(Stored items)
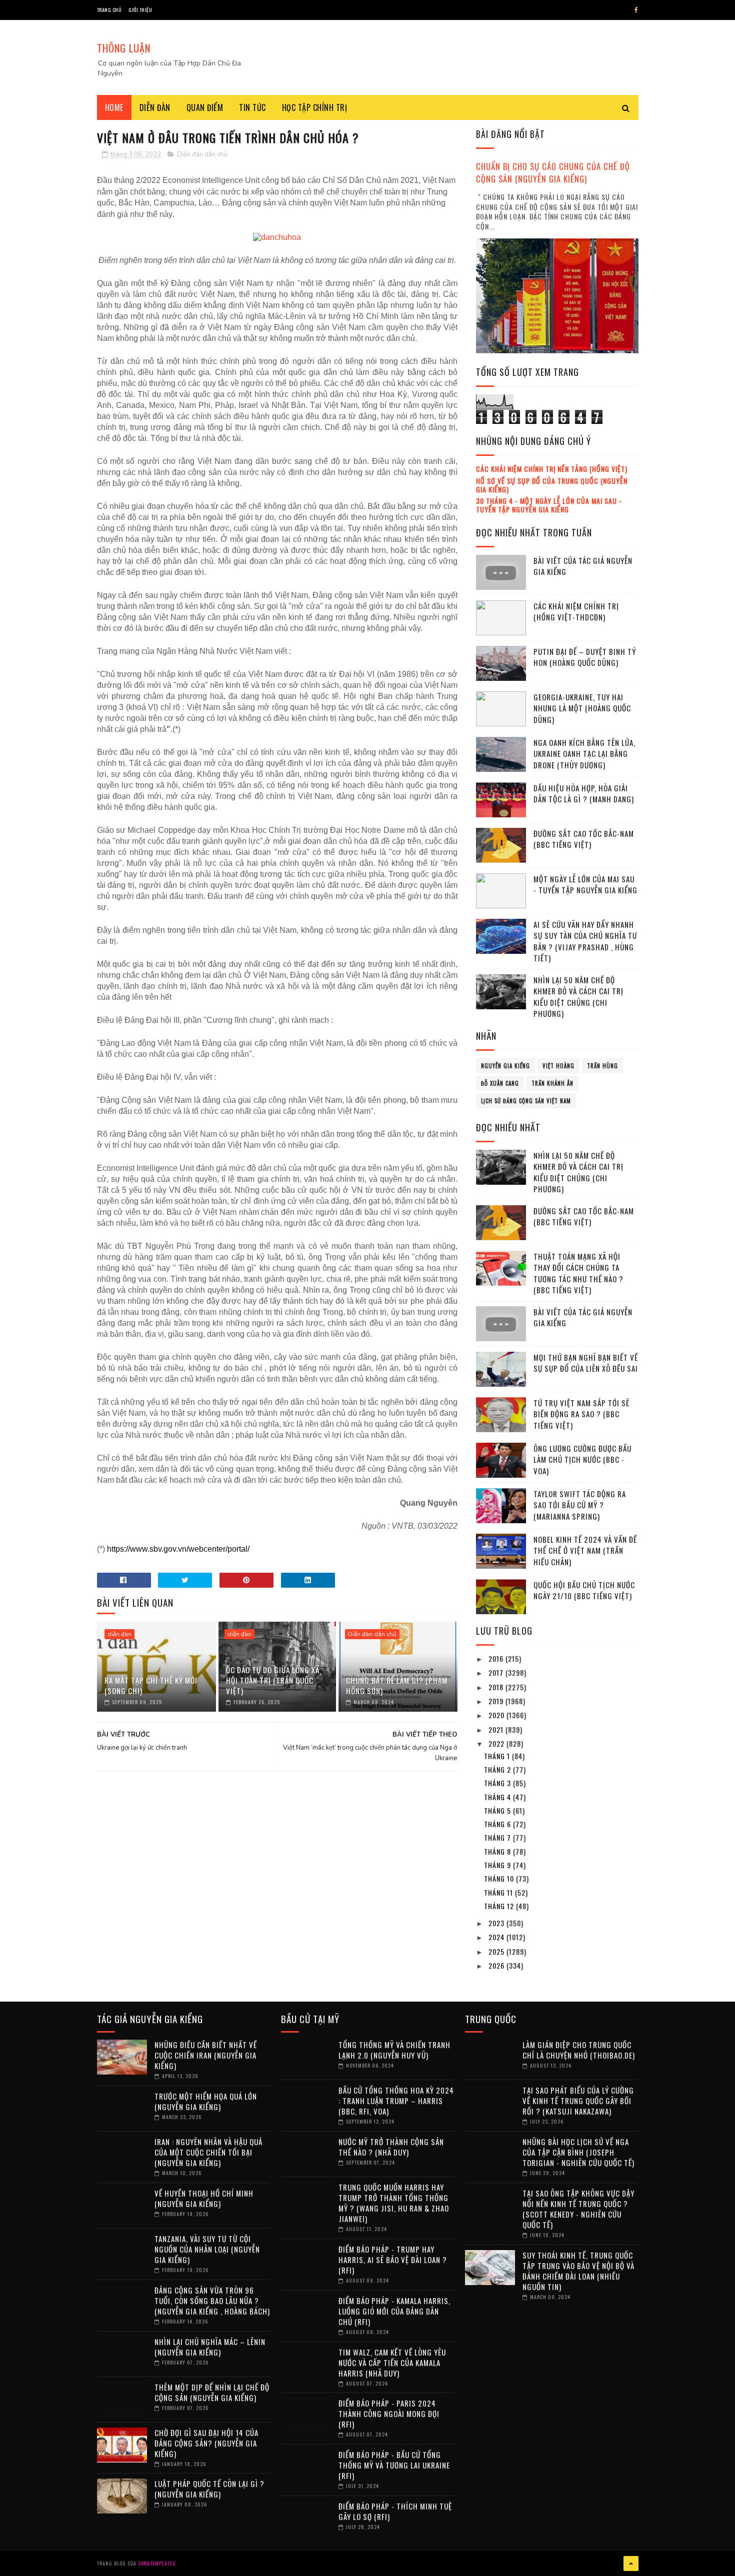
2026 (497, 1965)
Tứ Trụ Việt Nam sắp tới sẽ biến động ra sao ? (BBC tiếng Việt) (582, 1414)
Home (114, 107)
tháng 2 (498, 1769)
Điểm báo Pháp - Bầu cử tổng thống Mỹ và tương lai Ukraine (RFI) (394, 2465)
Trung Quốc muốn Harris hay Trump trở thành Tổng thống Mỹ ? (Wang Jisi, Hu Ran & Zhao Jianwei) (393, 2203)
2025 (497, 1951)
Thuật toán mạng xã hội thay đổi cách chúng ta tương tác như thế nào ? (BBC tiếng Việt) (579, 1273)
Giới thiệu (140, 9)
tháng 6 (498, 1824)
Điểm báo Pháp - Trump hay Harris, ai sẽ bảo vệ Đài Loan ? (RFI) (392, 2260)
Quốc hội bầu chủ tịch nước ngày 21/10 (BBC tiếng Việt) (584, 1590)
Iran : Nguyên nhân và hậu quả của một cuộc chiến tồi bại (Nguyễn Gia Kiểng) (208, 2152)
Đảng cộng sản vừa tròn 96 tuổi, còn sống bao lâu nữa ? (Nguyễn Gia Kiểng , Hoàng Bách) (212, 2301)
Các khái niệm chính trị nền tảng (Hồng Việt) (552, 468)
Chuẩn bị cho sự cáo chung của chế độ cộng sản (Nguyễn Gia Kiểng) (553, 172)
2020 (497, 1715)
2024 (497, 1937)
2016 (497, 1658)
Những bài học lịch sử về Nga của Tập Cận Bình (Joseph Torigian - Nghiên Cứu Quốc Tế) (578, 2152)
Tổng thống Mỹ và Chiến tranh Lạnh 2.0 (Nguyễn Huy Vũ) (394, 2050)
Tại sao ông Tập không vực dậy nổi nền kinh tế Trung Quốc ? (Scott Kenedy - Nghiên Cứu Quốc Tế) (578, 2209)
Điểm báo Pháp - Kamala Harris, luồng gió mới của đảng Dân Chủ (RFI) (394, 2311)
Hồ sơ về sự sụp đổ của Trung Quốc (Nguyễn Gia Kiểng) (552, 484)
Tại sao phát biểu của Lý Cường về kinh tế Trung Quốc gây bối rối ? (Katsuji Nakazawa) (578, 2101)
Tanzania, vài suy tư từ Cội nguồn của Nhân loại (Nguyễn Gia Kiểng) (207, 2249)
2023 (497, 1923)
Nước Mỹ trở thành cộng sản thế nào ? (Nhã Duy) (391, 2147)
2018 (497, 1687)
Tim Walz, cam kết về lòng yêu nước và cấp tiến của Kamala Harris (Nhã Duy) (392, 2363)
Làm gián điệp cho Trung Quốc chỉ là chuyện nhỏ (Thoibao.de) (578, 2050)
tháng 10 (500, 1878)
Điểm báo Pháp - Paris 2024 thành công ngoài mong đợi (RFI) (389, 2414)
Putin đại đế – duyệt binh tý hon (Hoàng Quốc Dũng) (585, 657)
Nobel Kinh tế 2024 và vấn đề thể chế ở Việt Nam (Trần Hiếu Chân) (585, 1550)
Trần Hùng (602, 1066)
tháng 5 (498, 1810)
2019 (497, 1701)
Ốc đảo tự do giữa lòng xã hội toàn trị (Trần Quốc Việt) (273, 1680)
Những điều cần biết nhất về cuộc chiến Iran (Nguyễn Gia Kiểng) (205, 2055)
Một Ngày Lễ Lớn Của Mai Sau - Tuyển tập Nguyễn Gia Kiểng (586, 884)
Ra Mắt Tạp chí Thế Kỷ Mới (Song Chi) (151, 1685)
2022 (497, 1743)
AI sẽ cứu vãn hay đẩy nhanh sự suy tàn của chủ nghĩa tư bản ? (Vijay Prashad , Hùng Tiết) (585, 941)
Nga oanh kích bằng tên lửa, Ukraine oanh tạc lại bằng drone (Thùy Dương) (585, 753)
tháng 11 (499, 1892)
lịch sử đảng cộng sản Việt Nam (526, 1101)
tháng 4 (498, 1797)
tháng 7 (498, 1837)
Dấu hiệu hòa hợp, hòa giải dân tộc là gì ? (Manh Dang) (584, 793)
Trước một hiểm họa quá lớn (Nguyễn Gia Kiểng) (205, 2101)
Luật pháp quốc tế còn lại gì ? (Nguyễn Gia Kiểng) (209, 2489)
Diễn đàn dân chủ (202, 154)
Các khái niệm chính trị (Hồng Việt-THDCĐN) (576, 611)
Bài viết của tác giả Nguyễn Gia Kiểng (583, 566)
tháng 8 (498, 1851)
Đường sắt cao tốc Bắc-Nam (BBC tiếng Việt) (584, 839)
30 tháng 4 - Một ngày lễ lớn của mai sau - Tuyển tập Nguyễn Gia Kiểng (549, 504)
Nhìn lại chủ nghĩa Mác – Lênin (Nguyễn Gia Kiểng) (210, 2347)
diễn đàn (120, 1634)
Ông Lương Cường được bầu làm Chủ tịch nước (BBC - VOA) (583, 1459)
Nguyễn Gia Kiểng (505, 1066)
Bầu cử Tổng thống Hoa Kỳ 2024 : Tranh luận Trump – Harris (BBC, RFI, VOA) (396, 2101)
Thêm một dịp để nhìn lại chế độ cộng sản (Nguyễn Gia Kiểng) (212, 2392)
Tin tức (252, 107)
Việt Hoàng (558, 1066)
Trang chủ (109, 9)
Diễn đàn (155, 107)
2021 (497, 1729)
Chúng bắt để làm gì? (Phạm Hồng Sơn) (397, 1685)
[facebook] (636, 10)
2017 (497, 1672)
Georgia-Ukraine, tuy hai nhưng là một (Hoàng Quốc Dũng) (582, 708)
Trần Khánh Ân (553, 1083)
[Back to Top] (631, 2563)
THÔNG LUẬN (123, 47)
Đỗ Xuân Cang (500, 1083)
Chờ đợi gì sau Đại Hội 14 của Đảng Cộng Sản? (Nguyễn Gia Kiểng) (206, 2443)
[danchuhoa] (277, 237)
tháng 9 (498, 1865)
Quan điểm (205, 107)
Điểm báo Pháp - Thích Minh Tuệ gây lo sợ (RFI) (395, 2511)
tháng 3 (498, 1783)
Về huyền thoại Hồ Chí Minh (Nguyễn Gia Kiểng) (204, 2198)
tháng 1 (498, 1756)
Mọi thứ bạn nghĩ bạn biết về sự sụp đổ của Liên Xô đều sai (586, 1363)
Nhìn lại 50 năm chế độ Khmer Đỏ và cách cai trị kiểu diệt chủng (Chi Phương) (579, 996)
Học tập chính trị (315, 107)
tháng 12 (500, 1906)
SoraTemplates (157, 2563)
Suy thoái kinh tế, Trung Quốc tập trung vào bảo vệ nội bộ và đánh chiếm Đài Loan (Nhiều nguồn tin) (578, 2271)
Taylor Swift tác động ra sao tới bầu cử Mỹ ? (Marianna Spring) (580, 1505)
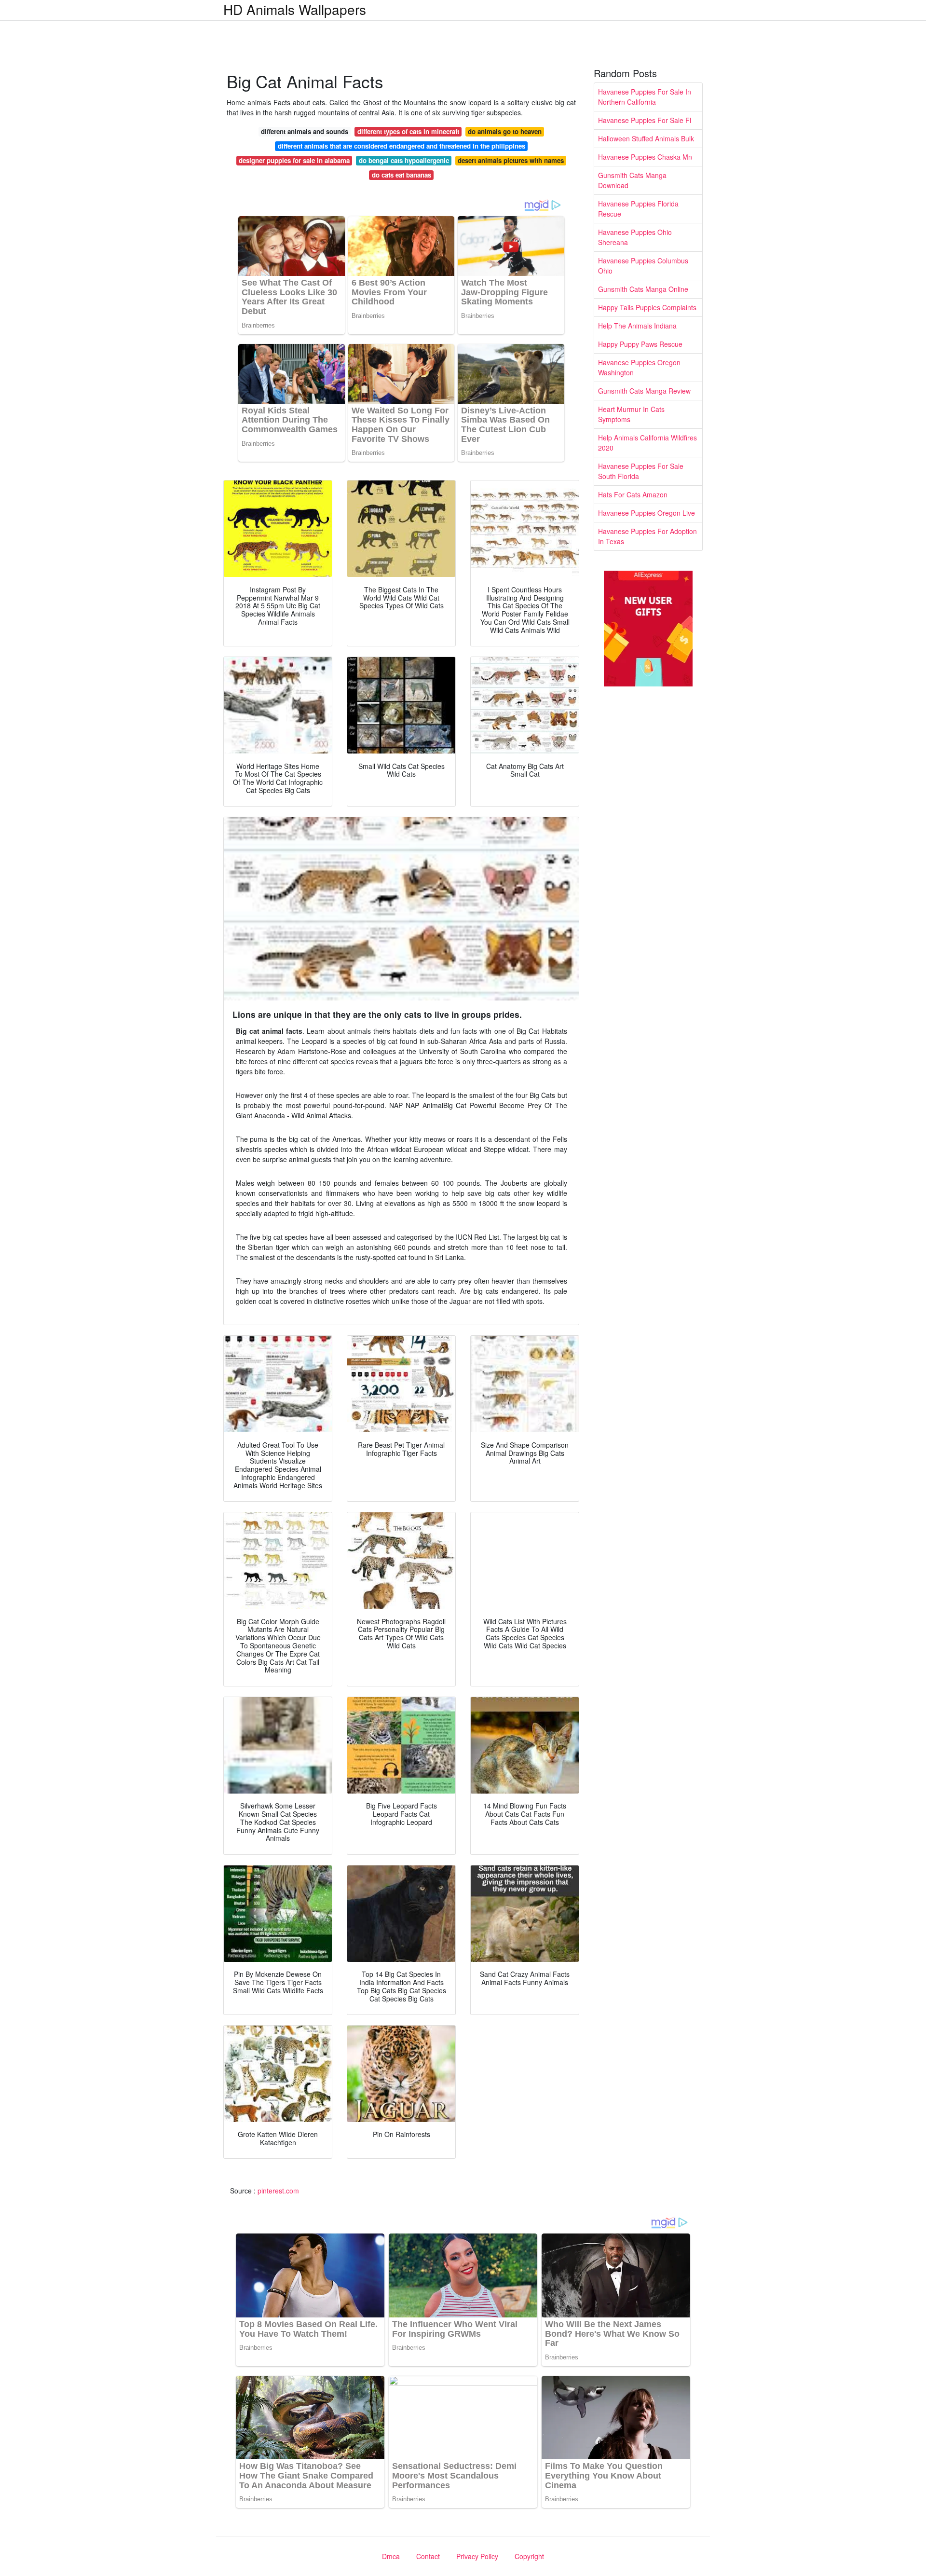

**WHAT YOU HAVE TO DO:**
In the answer, give only the lines from the top of the data above through the line with "Ốc đảo tự do", reproduced exactly; no picture may appear.

**RESPONSE AREA:**
2026 (497, 1965)
Tứ Trụ Việt Nam sắp tới sẽ biến động ra sao ? (BBC tiếng Việt) (582, 1414)
Home (114, 107)
tháng 2 (498, 1769)
Điểm báo Pháp - Bầu cử tổng thống Mỹ và tương lai Ukraine (RFI) (394, 2465)
Trung Quốc muốn Harris hay Trump trở thành Tổng thống Mỹ ? (Wang Jisi, Hu Ran & Zhao Jianwei) (393, 2203)
2025 (497, 1951)
Thuật toán mạng xã hội thay đổi cách chúng ta tương tác như thế nào ? (BBC tiếng Việt) (579, 1273)
Giới thiệu (140, 9)
tháng 6 (498, 1824)
Điểm báo Pháp - Trump hay Harris, ai sẽ bảo vệ Đài Loan ? (RFI) (392, 2260)
Quốc hội bầu chủ tịch nước ngày 21/10 (BBC tiếng Việt) (584, 1590)
Iran : Nguyên nhân và hậu quả của một cuộc chiến tồi bại (Nguyễn Gia Kiểng) (208, 2152)
Đảng cộng sản vừa tròn 96 tuổi, còn sống bao lâu nữa ? (Nguyễn Gia Kiểng , Hoàng Bách) (212, 2301)
Các khái niệm chính trị nền tảng (Hồng Việt) (552, 468)
Chuẩn bị cho sự cáo chung của chế độ cộng sản (Nguyễn Gia Kiểng) (553, 172)
2020 (497, 1715)
2024 (497, 1937)
2016 (497, 1658)
Những bài học lịch sử về Nga của Tập Cận Bình (Joseph Torigian - Nghiên Cứu Quốc Tế) (578, 2152)
Tổng thống Mỹ và Chiến tranh Lạnh 2.0 (Nguyễn Huy Vũ) (394, 2050)
Tại sao ông Tập không vực dậy nổi nền kinh tế Trung Quốc ? (Scott Kenedy - Nghiên Cứu Quốc Tế) (578, 2209)
Điểm báo Pháp - Kamala Harris, luồng gió mới của đảng Dân Chủ (RFI) (394, 2311)
Hồ sơ về sự sụp đổ của Trung Quốc (Nguyễn Gia Kiểng) (552, 484)
Tại sao phát biểu của Lý Cường về kinh tế Trung Quốc gây bối rối ? (Katsuji Nakazawa) (578, 2101)
Tanzania, vài suy tư từ Cội nguồn của Nhân loại (Nguyễn Gia Kiểng) (207, 2249)
2023 (497, 1923)
Nước Mỹ trở thành cộng sản thế nào ? (Nhã Duy) (391, 2147)
2018 (497, 1687)
Tim Walz, cam kết về lòng yêu nước và cấp tiến của Kamala Harris (Nhã Duy) (392, 2363)
Làm gián điệp cho Trung Quốc chỉ là chuyện nhỏ (Thoibao.de) (578, 2050)
tháng 10 (500, 1878)
Điểm báo Pháp - Paris 2024 thành công ngoài mong đợi (RFI) (389, 2414)
Putin đại đế – duyệt binh tý hon (Hoàng Quốc Dũng) (585, 657)
Nobel Kinh tế 2024 và vấn đề thể chế ở Việt Nam (Trần Hiếu Chân) (585, 1550)
Trần Hùng (602, 1066)
tháng 5 (498, 1810)
2019 (497, 1701)
Ốc đảo tự do giữa lòng xã hội toàn trị (Trần Quốc Việt) (273, 1680)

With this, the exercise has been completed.